Records for locating described items
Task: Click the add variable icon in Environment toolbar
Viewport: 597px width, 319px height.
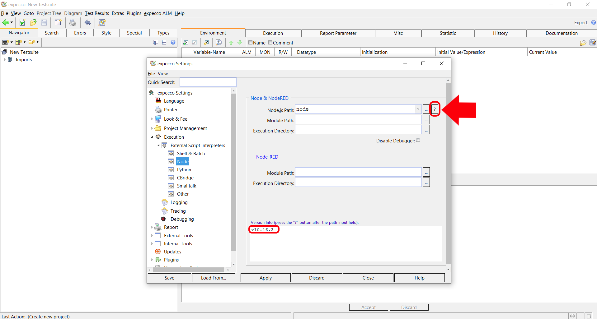Action: point(186,43)
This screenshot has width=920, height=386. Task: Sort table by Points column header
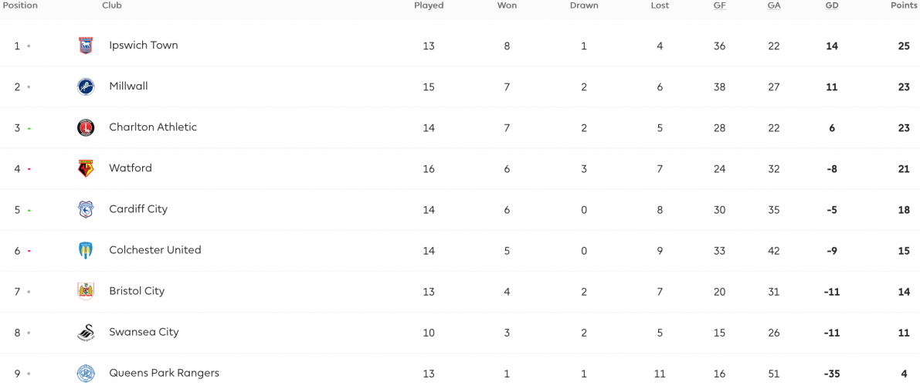click(904, 6)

**Problem**
Please find each line in the records that contains the string "width" and copy those lines.

**Finished exercise**
Viewport: 597px width, 319px height.
This screenshot has width=920, height=386. Task: Sort table by Points column header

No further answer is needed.